AIM OF THE EXERCISE - Render every row below, from the one containing "coordinates (295, 67)." down to the one containing "The image size is (1397, 868). I", as a JSON list of strings, one string per line and no entries for blank lines.

ENTRIES PROVIDED -
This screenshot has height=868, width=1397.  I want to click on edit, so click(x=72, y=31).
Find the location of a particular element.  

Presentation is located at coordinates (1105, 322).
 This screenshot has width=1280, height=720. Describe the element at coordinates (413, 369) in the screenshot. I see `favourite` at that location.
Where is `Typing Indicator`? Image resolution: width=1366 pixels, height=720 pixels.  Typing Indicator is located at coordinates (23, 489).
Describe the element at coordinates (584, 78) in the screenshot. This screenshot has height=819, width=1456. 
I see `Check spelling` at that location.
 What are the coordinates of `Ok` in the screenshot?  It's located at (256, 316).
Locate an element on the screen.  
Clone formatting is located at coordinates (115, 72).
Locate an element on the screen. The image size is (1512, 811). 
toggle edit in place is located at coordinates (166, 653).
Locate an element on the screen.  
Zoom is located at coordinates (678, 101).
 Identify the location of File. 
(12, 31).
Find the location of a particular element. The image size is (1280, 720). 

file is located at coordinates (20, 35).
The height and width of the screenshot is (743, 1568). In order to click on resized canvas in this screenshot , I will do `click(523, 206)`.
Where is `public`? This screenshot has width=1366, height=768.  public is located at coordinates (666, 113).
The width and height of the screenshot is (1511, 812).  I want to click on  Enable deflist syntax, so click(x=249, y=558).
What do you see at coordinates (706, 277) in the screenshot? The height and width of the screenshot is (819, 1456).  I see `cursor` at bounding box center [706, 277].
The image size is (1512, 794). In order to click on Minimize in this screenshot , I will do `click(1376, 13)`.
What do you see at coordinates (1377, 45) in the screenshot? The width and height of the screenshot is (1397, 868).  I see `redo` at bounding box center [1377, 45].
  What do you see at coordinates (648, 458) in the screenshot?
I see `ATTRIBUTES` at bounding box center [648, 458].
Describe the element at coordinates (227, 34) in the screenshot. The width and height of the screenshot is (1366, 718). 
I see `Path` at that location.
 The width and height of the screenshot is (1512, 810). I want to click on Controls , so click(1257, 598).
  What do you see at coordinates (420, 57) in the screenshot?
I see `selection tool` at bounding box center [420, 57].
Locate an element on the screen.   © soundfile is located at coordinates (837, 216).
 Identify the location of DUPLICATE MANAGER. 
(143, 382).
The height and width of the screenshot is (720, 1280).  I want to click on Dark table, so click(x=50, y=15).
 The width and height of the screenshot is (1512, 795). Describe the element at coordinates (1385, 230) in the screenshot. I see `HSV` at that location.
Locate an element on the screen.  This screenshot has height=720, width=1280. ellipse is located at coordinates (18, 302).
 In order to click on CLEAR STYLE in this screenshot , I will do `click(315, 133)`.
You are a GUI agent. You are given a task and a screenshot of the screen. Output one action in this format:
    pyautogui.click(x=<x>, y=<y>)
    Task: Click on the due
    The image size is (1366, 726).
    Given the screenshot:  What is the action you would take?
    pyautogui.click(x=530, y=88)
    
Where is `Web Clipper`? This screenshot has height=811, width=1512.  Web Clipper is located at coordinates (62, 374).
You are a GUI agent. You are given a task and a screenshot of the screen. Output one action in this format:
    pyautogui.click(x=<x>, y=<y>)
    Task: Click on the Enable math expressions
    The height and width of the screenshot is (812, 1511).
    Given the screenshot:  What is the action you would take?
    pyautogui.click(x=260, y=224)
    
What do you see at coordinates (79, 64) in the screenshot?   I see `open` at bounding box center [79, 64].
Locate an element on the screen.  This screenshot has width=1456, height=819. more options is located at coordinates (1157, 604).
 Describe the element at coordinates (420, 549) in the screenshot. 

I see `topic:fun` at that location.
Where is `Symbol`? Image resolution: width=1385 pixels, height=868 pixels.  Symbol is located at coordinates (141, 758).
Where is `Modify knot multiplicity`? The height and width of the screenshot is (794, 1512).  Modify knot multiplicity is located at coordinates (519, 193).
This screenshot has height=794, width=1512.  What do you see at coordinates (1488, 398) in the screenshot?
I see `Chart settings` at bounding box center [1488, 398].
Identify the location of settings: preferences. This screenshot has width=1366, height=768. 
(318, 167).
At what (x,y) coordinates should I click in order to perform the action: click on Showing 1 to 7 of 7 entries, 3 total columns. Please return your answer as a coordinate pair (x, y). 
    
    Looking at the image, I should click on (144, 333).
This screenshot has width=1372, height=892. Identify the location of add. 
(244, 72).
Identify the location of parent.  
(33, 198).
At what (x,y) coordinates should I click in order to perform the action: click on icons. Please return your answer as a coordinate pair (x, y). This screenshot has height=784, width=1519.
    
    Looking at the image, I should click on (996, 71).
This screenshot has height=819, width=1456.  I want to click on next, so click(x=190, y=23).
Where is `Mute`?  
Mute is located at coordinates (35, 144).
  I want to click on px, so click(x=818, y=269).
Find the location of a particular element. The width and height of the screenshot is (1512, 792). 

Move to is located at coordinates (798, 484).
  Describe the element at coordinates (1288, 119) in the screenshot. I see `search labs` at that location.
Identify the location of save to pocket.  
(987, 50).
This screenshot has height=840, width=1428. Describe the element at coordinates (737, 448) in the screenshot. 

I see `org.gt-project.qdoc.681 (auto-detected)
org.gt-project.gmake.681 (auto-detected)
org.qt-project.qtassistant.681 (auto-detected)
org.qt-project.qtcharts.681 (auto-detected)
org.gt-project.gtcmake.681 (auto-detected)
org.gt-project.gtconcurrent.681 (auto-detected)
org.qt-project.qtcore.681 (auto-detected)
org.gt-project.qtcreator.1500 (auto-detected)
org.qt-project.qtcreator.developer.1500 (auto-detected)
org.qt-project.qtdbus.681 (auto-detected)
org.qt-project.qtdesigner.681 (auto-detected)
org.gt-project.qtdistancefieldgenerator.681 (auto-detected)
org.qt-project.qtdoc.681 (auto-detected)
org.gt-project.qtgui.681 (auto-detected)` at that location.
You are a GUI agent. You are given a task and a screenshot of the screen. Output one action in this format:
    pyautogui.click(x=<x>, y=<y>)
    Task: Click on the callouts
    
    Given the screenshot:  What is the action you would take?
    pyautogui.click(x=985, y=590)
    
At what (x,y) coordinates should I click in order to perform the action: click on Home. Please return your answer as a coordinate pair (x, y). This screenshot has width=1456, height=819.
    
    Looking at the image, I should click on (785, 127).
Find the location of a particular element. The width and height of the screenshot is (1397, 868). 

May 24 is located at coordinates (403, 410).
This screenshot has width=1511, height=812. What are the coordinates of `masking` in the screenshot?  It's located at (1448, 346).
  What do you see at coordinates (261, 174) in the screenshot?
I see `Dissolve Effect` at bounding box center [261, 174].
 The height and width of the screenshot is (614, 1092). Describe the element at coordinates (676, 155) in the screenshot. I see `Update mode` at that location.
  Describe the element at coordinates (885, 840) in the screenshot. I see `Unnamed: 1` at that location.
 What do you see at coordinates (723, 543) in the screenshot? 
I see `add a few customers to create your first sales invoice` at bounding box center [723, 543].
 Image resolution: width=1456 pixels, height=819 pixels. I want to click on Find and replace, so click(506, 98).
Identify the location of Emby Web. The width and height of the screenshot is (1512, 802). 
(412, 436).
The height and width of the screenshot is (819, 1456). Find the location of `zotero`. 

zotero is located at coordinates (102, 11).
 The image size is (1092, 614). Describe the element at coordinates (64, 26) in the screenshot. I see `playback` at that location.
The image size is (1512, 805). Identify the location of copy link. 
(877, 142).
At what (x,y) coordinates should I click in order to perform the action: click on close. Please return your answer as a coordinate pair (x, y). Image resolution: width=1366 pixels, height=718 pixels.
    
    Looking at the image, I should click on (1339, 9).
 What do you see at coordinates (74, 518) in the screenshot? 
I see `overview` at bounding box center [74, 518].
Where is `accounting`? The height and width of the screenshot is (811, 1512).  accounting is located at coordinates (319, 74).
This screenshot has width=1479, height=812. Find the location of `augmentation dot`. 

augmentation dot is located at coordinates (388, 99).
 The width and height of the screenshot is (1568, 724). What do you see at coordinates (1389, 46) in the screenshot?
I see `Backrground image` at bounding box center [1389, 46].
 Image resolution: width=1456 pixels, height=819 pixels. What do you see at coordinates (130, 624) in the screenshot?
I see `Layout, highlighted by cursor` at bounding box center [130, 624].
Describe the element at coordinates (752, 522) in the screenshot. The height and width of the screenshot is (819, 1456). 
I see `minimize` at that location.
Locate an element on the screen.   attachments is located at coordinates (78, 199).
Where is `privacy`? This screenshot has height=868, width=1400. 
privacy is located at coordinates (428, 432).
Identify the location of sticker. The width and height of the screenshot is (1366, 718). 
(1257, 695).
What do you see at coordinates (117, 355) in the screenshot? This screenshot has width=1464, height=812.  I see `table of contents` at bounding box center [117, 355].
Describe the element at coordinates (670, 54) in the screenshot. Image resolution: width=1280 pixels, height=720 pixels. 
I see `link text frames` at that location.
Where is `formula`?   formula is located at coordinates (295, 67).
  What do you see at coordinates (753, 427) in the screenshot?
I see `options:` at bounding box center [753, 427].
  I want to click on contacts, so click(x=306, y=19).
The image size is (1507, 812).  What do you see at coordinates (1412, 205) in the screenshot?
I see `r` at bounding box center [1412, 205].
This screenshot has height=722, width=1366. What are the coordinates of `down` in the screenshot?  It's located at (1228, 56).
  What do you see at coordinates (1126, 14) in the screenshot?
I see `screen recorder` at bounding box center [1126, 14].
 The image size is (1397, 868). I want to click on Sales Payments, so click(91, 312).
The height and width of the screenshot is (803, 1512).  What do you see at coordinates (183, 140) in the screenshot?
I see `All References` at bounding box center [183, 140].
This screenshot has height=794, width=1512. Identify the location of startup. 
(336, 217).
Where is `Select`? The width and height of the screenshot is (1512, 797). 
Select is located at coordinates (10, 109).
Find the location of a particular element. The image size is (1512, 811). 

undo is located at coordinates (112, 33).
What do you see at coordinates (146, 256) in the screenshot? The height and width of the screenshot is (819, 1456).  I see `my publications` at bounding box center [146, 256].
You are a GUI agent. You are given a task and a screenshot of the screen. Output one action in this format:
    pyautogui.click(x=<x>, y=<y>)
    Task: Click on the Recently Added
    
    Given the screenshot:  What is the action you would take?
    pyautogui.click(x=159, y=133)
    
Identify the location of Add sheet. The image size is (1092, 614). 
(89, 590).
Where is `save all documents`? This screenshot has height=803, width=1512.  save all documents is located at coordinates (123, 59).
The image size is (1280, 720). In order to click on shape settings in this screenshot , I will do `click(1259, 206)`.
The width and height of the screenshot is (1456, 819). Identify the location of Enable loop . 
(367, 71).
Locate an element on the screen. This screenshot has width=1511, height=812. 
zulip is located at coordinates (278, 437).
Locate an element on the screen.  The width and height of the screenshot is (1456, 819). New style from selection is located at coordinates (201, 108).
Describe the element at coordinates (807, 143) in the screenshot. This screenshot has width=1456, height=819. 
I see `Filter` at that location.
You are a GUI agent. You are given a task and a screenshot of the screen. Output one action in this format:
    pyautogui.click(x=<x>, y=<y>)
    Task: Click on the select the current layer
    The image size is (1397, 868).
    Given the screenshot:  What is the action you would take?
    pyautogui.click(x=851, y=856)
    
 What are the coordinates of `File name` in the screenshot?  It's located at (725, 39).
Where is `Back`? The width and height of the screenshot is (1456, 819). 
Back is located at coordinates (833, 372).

RESULT BELOW -
[
  "Where is `formula`?   formula is located at coordinates (295, 67).",
  "  What do you see at coordinates (753, 427) in the screenshot?",
  "I see `options:` at bounding box center [753, 427].",
  "  I want to click on contacts, so click(x=306, y=19).",
  "The image size is (1507, 812).  What do you see at coordinates (1412, 205) in the screenshot?",
  "I see `r` at bounding box center [1412, 205].",
  "This screenshot has height=722, width=1366. What are the coordinates of `down` in the screenshot?  It's located at (1228, 56).",
  "  What do you see at coordinates (1126, 14) in the screenshot?",
  "I see `screen recorder` at bounding box center [1126, 14].",
  " The image size is (1397, 868). I want to click on Sales Payments, so click(91, 312)."
]